Были ли мы разочарованы? Возможно. Но пытливый ум недолго цепляется за подобные страдания. Вероятно, разочарование не было подлинной эмоцией. Скорее, автоматической реакцией после чересчур оптимистичных надежд. Но в наших жизненных приоритетах нет места иллюзорным надеждам. Мы ни на что не рассчитывали. Нам нередко выпадали разочаровывающие дни; этот же день был одним из лучших, удивительно ясным и приятным. Пускай мы были сбиты с толку, но это было не худшим, чего мы ожидали. Быть озадаченными — это часть игры. Но мы ощущали нечто большее, чем недоумение. Мы чувствовали себя проигравшими. Нас глубоко уязвила эта пощечина. Мы на деле разрешили все сомнения относительно восточной стены и северо-восточного гребня, причем быстро. Но путь к Чанг-Ла, который казался почти достижимым, внезапно ускользнул от нас — и мы даже не могли предположить, как далеко. Хотя фактическое расстояние от нашей вершины до перевала Чанг-Ла и вправду могло быть небольшим, ледник, к которому мы стремились, оказался в слишком далекой перспективе, и это нарушило все наши планы.
Дальнейшие планы мы составляли при спуске. Когда требуется меньше физических усилий, оглушающая усталость отступает, и разум, надлежаще настроенный на активность, работает гораздо лучше. Ближайшей целью было не слишком поздно добраться до наших палаток, чтобы отправить кули вниз, в Базовый лагерь, этим же вечером. Следующим утром подкрепление из четырех человек позволило бы нам довольно легко перенести все наши грузы. А далее мы без промедления должны были переместить всю группу на следующий этап — обратно на Лангма-Ла — и таким образом сэкономить день. Главная идея была проста. Все еще казалось вероятным, что неуловимый ледник в конце концов осушался на востоке, и тогда его воды должны впадать в поток в долине Кхарта. Теперь нам предстояло вернуться по нашим следам и следовать по главной долине, как мы первоначально и намеревались. Возможно, потребуется исследовать более одной долины, но рано или поздно мы найдем путь. Вот только время поджимало. Мы могли вернуться в долину Кхарта не ранее 9 августа. По моим расчетам, предварительная разведка должна была завершиться к 20 августа, тогда до начала сентября у нас будет достаточно времени для отдыха и реорганизации в Кхарте — и такова была суть нашего плана.

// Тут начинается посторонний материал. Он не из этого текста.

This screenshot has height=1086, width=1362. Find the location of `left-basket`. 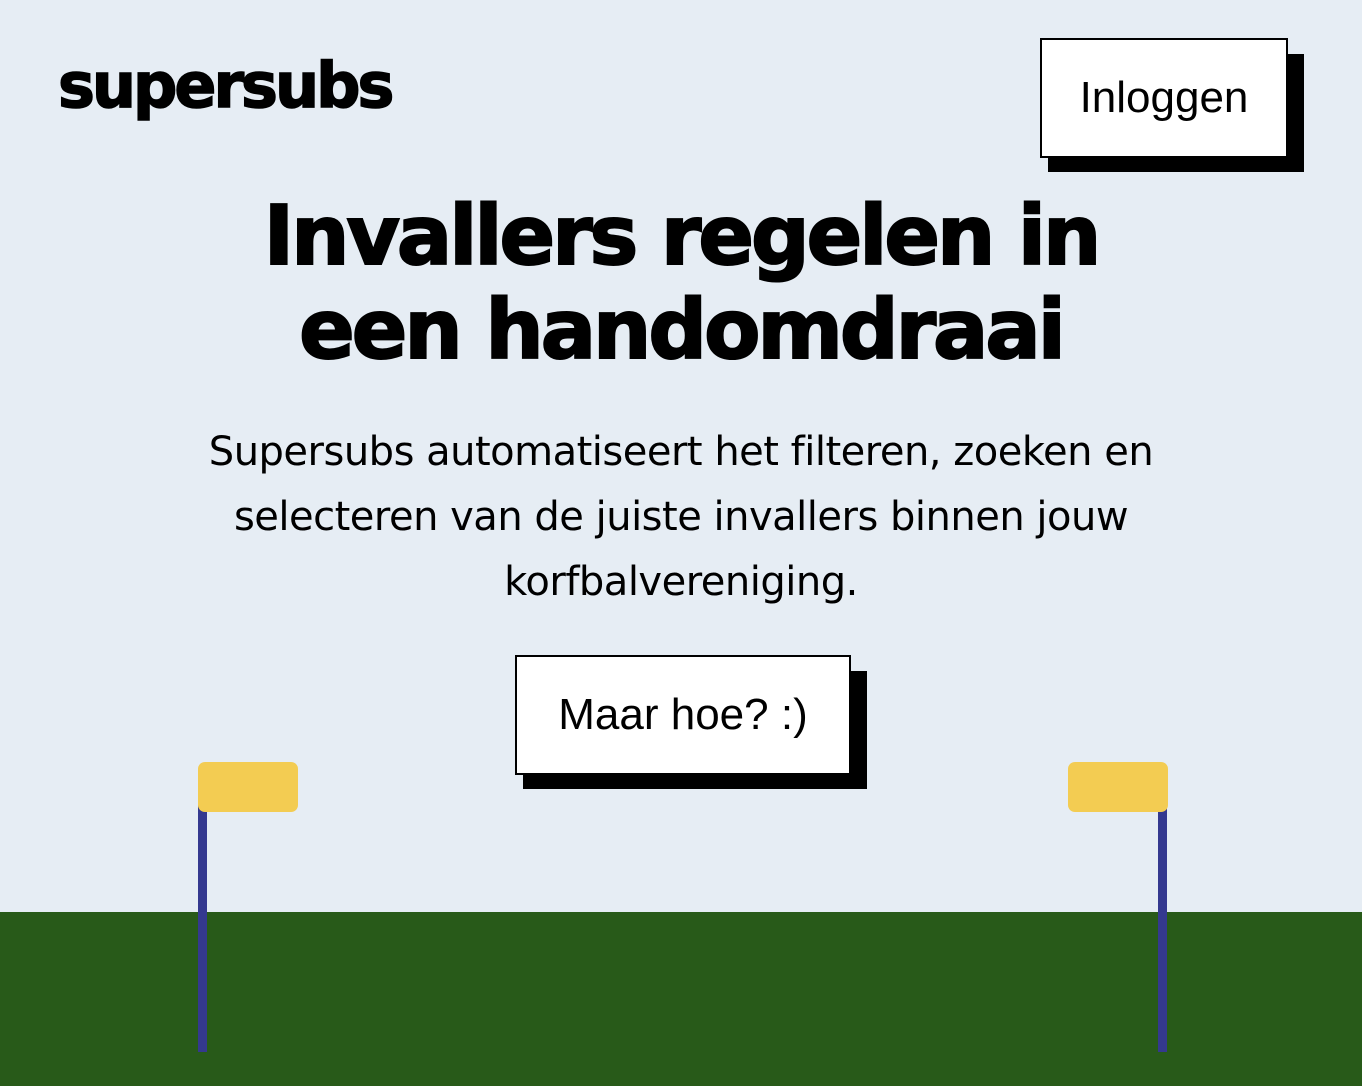

left-basket is located at coordinates (248, 787).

В этих проектах не учитывался совершенно новый фактор. На ранних этапах разведки я внимательно следил за состоянием здоровья отряда. Один или два кули быстро пали жертвами больших высот, но остальные, казалось, неуклонно становились сильнее. Ничто не удивляло нас сильнее быстрой акклиматизации большинства и появления положительных эффектов от жизни в высокогорных лагерях. И я, и Буллок покинули долину Ронгбук, чувствуя себя настолько здоровыми, насколько лишь могли пожелать. Все сомнения по поводу нашего здоровья улеглись. Я же был убежденным оптимистом и не представлял себе ни малейшего отклонения от моего обычного стандарта здоровья и силы. Но после полудня 7 августа, когда мы с трудом преодолевали фирн[277]
, я впервые ощутил изнеможение, выходящее за пределы мышечной усталости и фоновой вялости от горной болезни. К тому времени, как мы достигли морены, у меня раскалывалась голова. Наконец добравшись до палатки, я провел там лихорадочную ночь, измотанный и дрожащий. Следующее утро началось с минуты славы. Можно сказать, буквально. Требовалось добыть фотографию трофея, который мы вчера завоевали. Я протащил себя и пластинчатую фотокамеру на несколько ступеней вверх к гребню морены — лишь для того, чтобы обнаружить, что для моей цели потребуется дальнейший переход, примерно на 300 ярдов[278]; а 300 ярдов — это больше, чем я мог одолеть. Я волей-неволей довольствовался менее интересными экспозициями и вернулся к завтраку с мрачным осознанием того, что как минимум на данный момент я выведен из строя. Чуть позже мы узнали, что полковник Говард-Бьюри прибыл накануне вечером в наш Базовый лагерь. Я тут же с облегчением решил провести там с ним тот самый день, который надеялся выгадать. После долгого, затянувшегося марша вниз, по тому же окруженному зеленью, бабочками и цветами маршруту, что на подъеме так радовал душу, я был вынужден отлежаться в постели.